TEXTO DO EXERCÍCIO –
━━━━━━━━━━━━━━━━

Martinho torce para o Vasco da Gama, e compôs duas músicas em homenagem ao clube do coração. Em 2009, foi lançado o documentário O pequeno burguês — filosofia de vida, que conta um pouco da vida artística e particular do artista. No fim de 2012, fez participação na série de TV Meu anjo, produzida pela produtora Telemilênio.
Em 2017, aos 79 anos, ingressou na Faculdade de Relações Internacionais da Universidade Estácio de Sá, na cidade do Rio de Janeiro, segundo ele, para "entender um pouco mais das relações internacionais em termos históricos, na teoria, já atuando havia algum tempo nessa área, como embaixador cultural de Angola e da Comunidade de Países de Língua Portuguesa. Frequentou as aulas regularmente e de forma presencial, cumprindo todas as exigências do curso, mas não o concluiu. Cursou até o terceiro ano (o último ano seria para preparar o aluno para o mercado de trabalho, o que não era seu interesse).

━━━━━━━━━━━━━━━━

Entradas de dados

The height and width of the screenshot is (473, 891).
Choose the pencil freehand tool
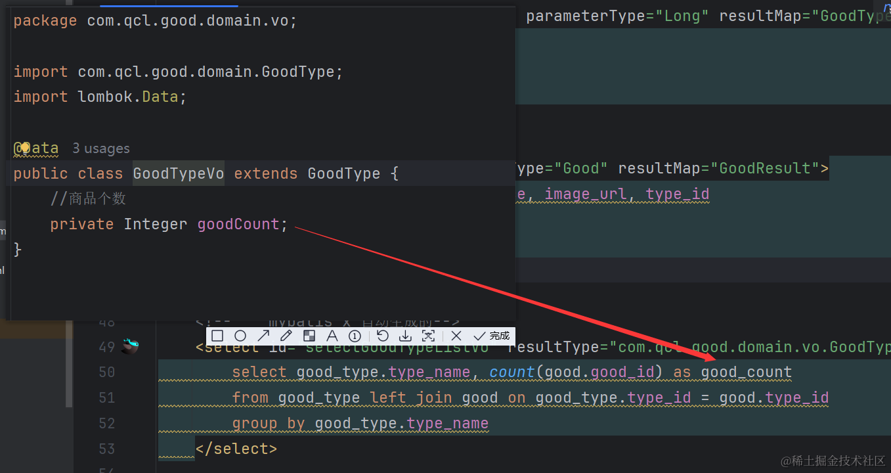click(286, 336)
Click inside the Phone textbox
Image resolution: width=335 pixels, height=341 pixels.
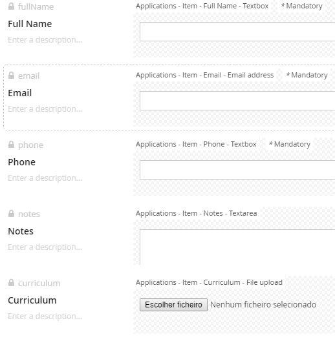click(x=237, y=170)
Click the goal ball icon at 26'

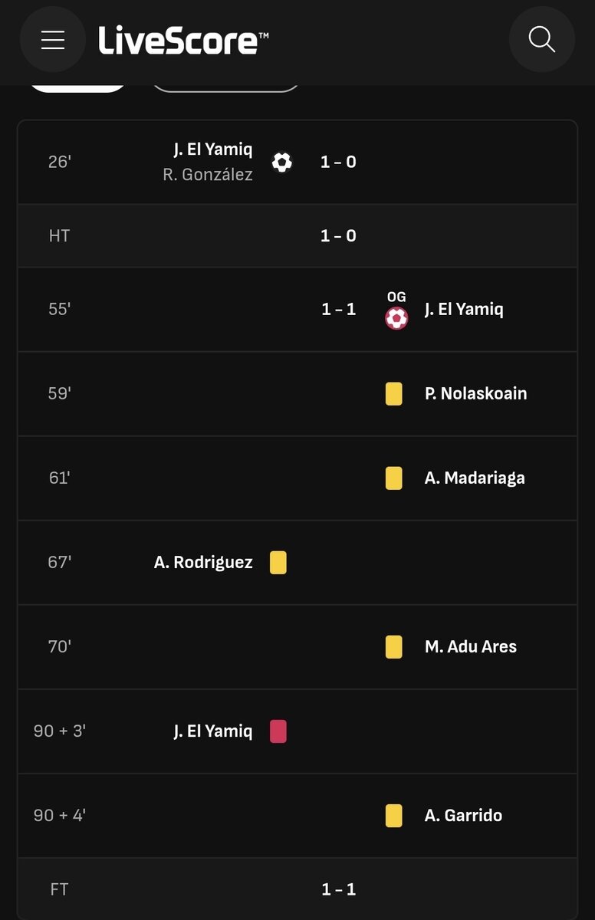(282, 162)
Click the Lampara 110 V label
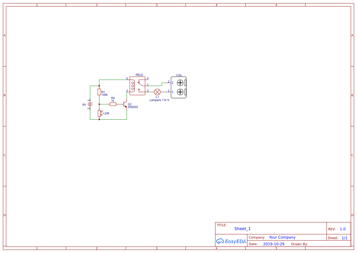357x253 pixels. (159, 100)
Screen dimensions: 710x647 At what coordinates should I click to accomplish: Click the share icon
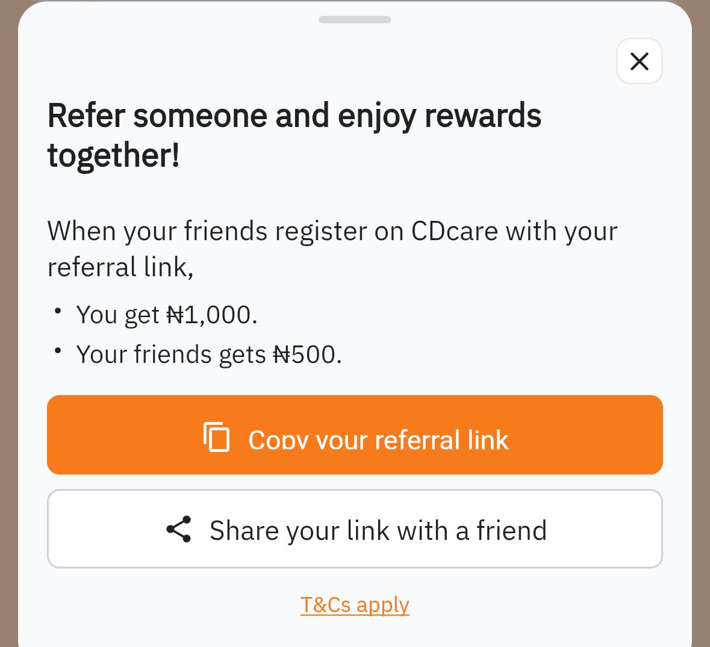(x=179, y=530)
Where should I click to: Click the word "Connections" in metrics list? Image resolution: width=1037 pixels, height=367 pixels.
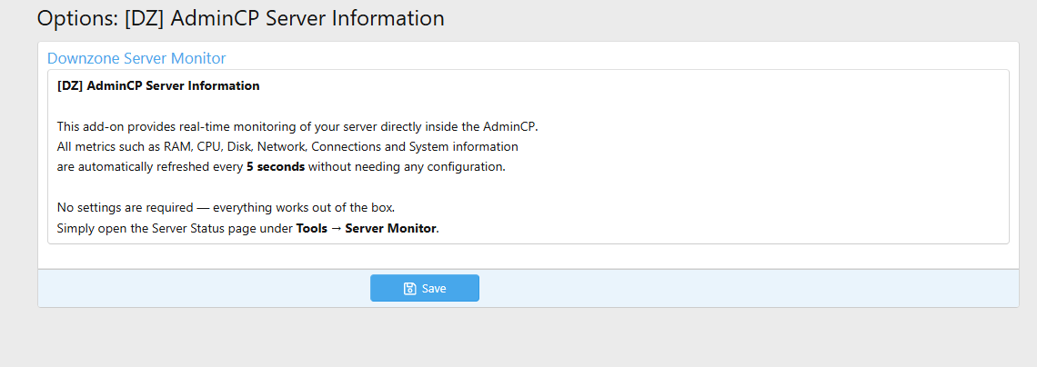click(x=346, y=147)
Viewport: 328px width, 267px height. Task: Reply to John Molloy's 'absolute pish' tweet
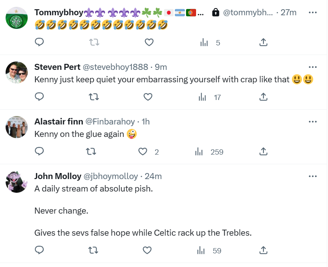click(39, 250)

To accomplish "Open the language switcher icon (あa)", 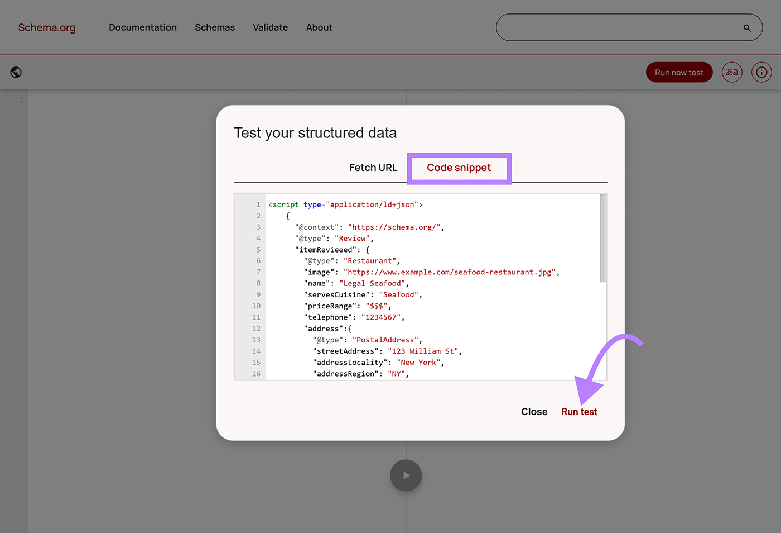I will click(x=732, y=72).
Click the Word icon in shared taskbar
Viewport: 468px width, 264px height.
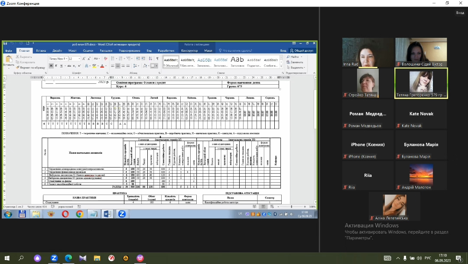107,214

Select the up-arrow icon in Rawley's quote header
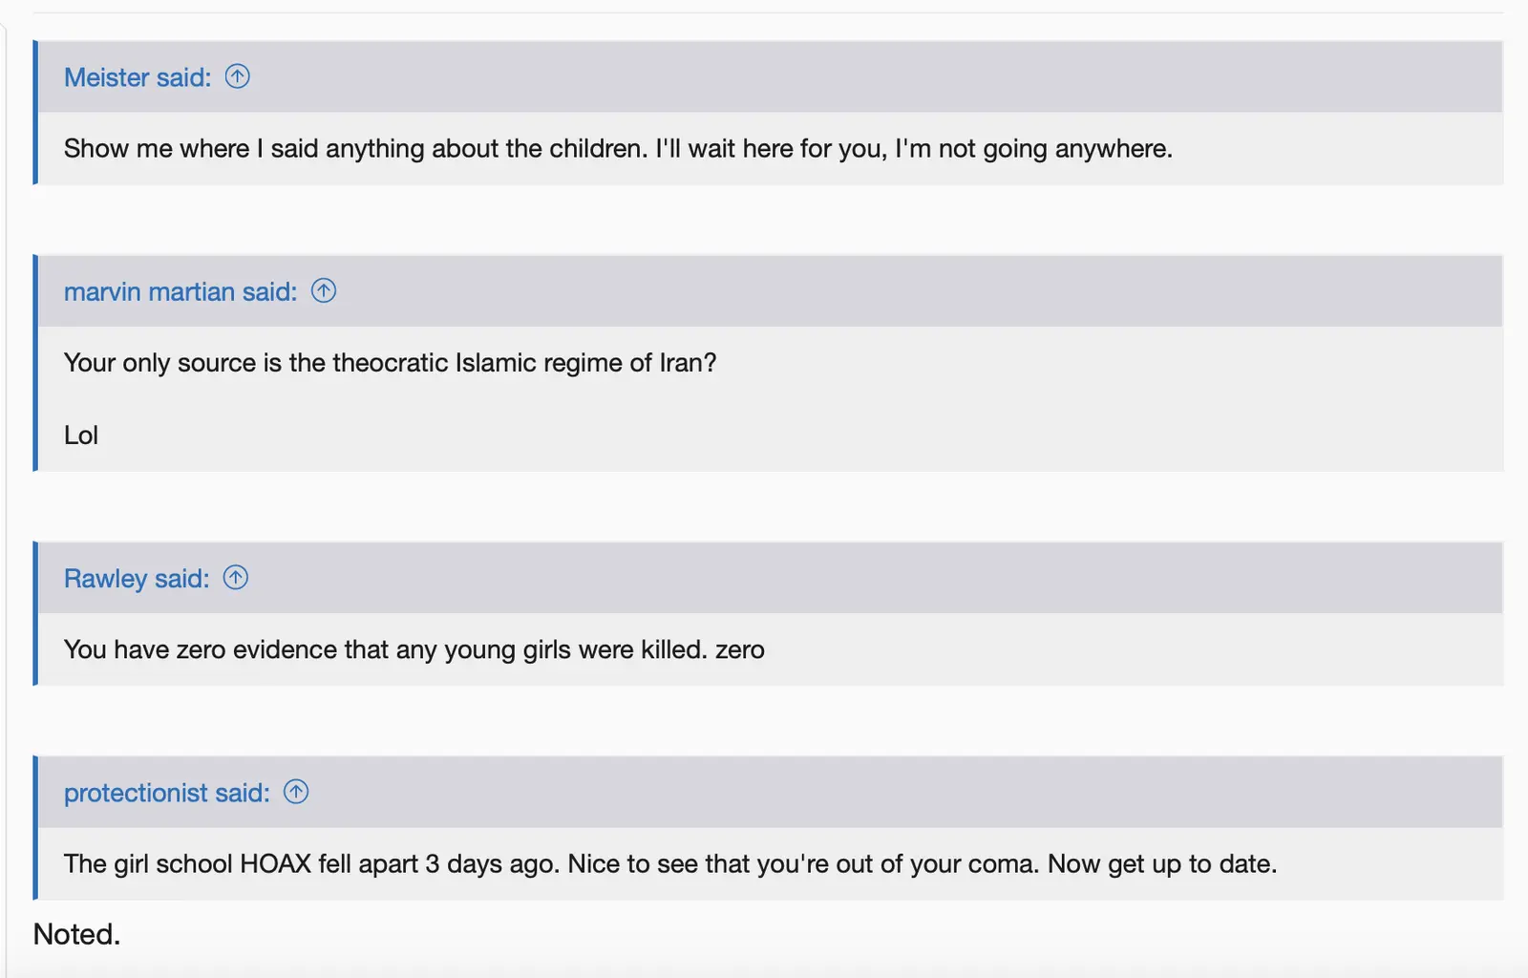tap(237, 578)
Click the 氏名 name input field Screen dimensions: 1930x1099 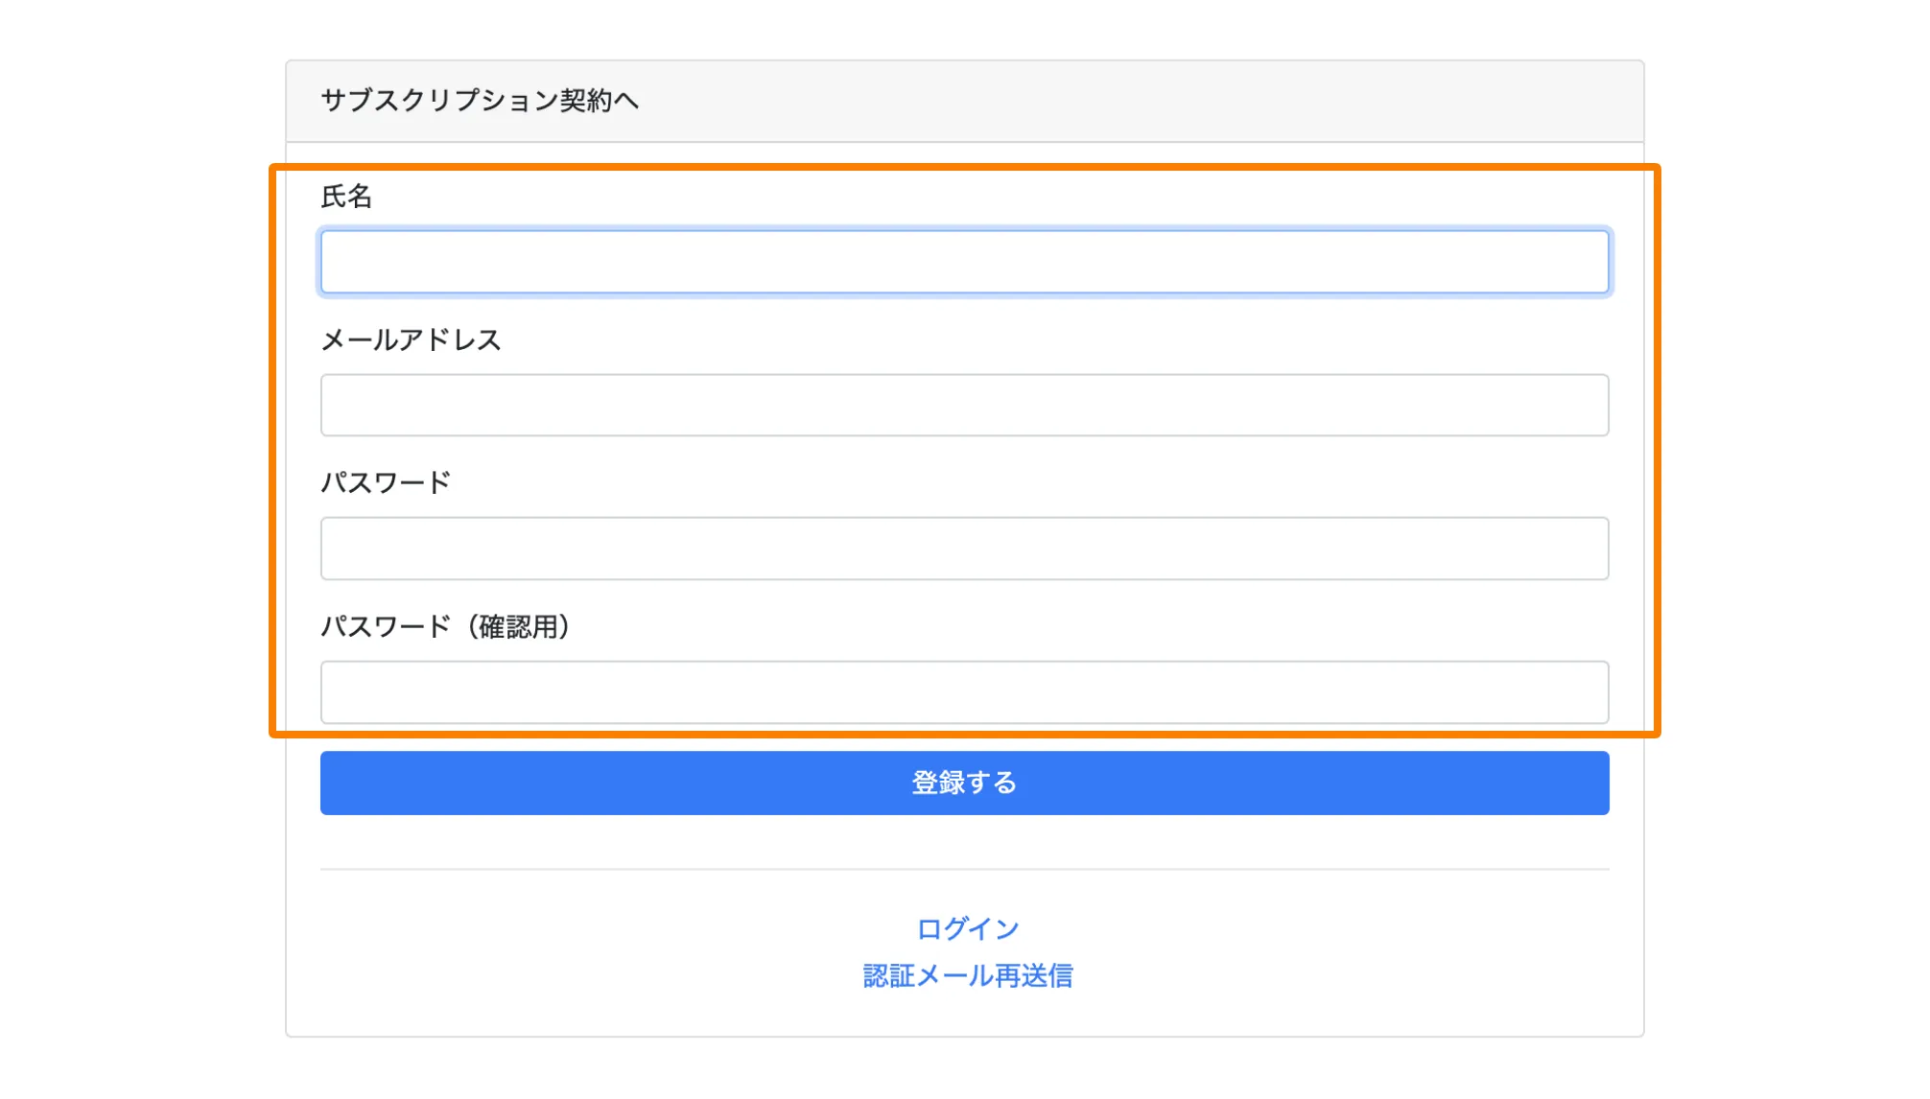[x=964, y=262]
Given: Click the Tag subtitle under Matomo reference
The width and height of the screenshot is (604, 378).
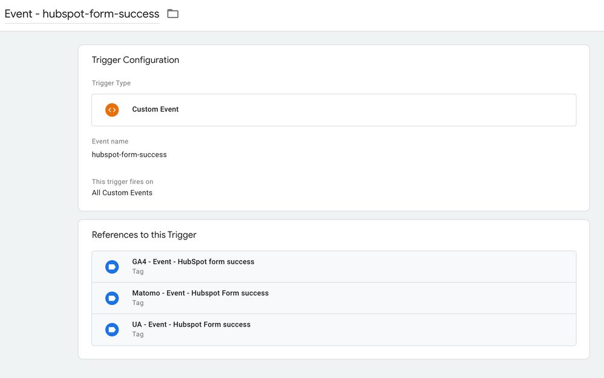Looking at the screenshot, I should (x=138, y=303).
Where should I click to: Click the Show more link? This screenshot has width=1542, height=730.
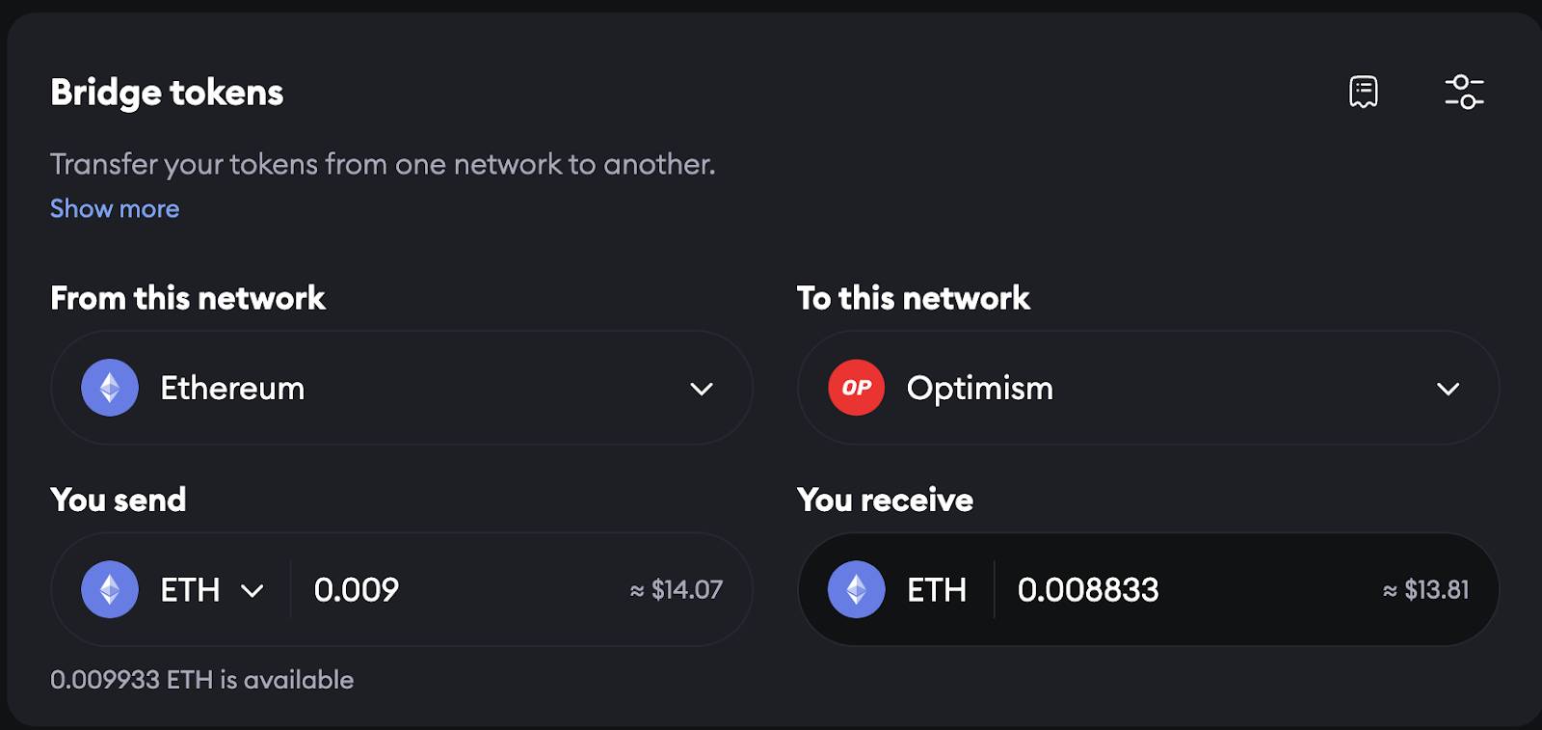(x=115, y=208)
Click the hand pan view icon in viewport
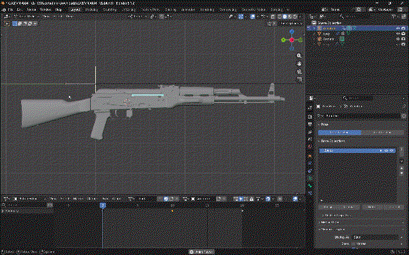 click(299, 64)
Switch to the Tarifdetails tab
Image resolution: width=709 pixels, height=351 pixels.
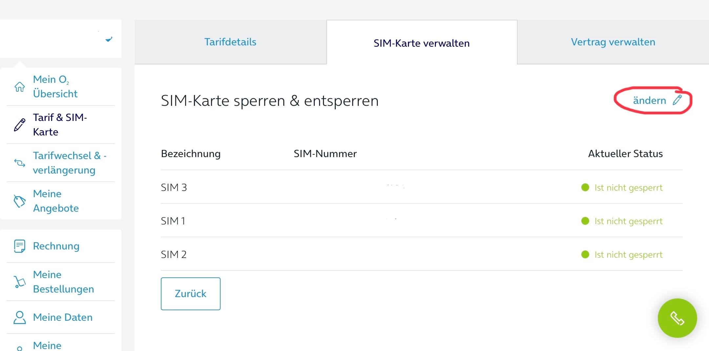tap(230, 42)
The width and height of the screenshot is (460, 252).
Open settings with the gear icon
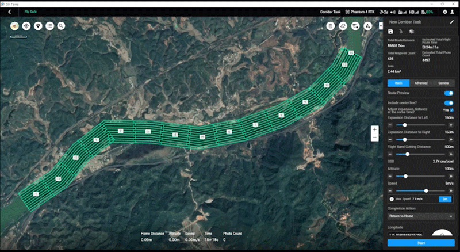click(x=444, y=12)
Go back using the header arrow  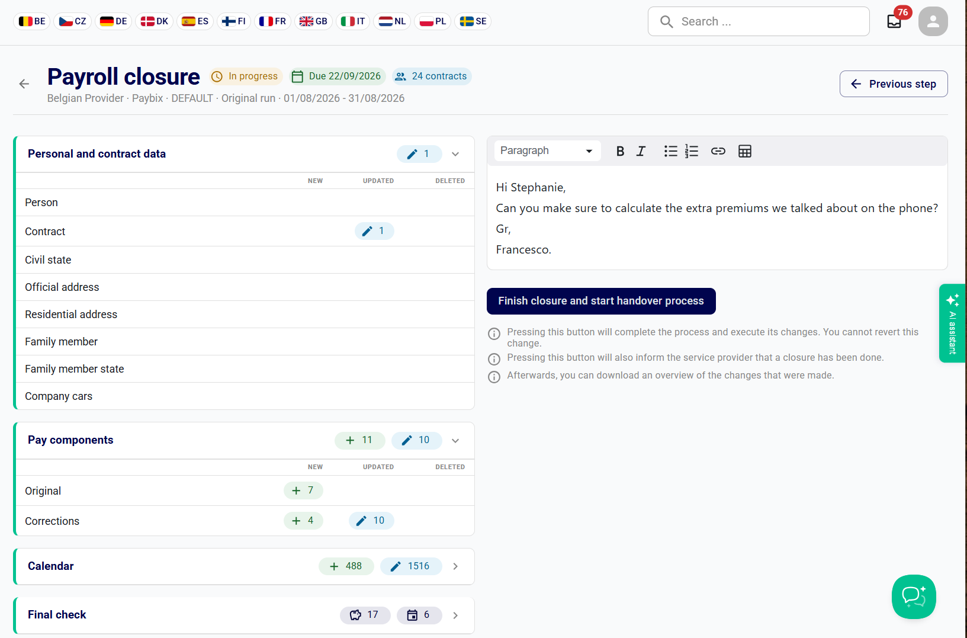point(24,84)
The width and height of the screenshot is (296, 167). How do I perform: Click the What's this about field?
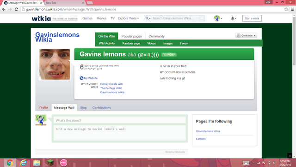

━━━━━━━━━━━━━━━━

TAREFAS DO EXERCÍCIO –
• a. Responda às perguntas abaixo com base no trecho sobre Martinho.
(i) Para qual clube Martinho torce?
(ii) Em que ano foi lançado o documentário "O pequeno burguês — filosofia de vida"?
(iii) Até que ano do curso de Relações Internacionais ele estudou?
• b. Explique, de acordo com o trecho sobre Martinho, por que ele não cursou o último ano da faculdade.
• c. Prossiga o trecho sobre Martinho a partir do ponto em que ele termina.

RESPOSTAS DO EXERCÍCIO –
• a.
(i) Vasco da Gama.
(ii) 2009.
(iii) Até o terceiro ano.

• b. O último ano do curso seria dedicado a preparar o aluno para o mercado de trabalho. Isso não era do interesse de Martinho, por isso ele estudou apenas até o terceiro ano.

• c.
Martinho foi o primeiro sambista a ultrapassar a marca de um milhão de cópias com o CD Tá delícia, tá gostoso, lançado em 1995. Já era um compositor bastante conhecido quando voltou a Duas Barras, a convite da prefeitura, para uma festa em sua homenagem. Foi, então, que descobriu que a fazenda onde nascera estava à venda e a adquiriu.
Seu acervo de obras musicais e literárias encontra-se em Duas Barras, bem como os prêmios recebidos, entre os quais os títulos de Cidadão Carioca, Cidadão Benemérito do Estado do Rio de Janeiro, Comendador da República (Grau de Oficial) e a Ordem do Mérito Cultural (pela contribuição à cultura brasileira). Martinho da Vila recebeu ainda as Medalhas Tiradentes e Pedro Ernesto e, em 1991, o Prêmio Shell de Música Popular Brasileira.
Com reconhecido ecletismo musical, valorizado internacionalmente, Martinho lançou, em 1989, o disco O canto das lavadeiras, baseado em nosso folclore e, no ano 2000, Lusofonia, reunindo canções lusófonas mundiais. Apresentou, no Teatro Municipal do Rio de Janeiro, em setembro de 2000, seu projeto Concerto Negro, idealizado em parceria com o maestro Leonardo Bruno, enfocando a presença da cultura negra na música erudita.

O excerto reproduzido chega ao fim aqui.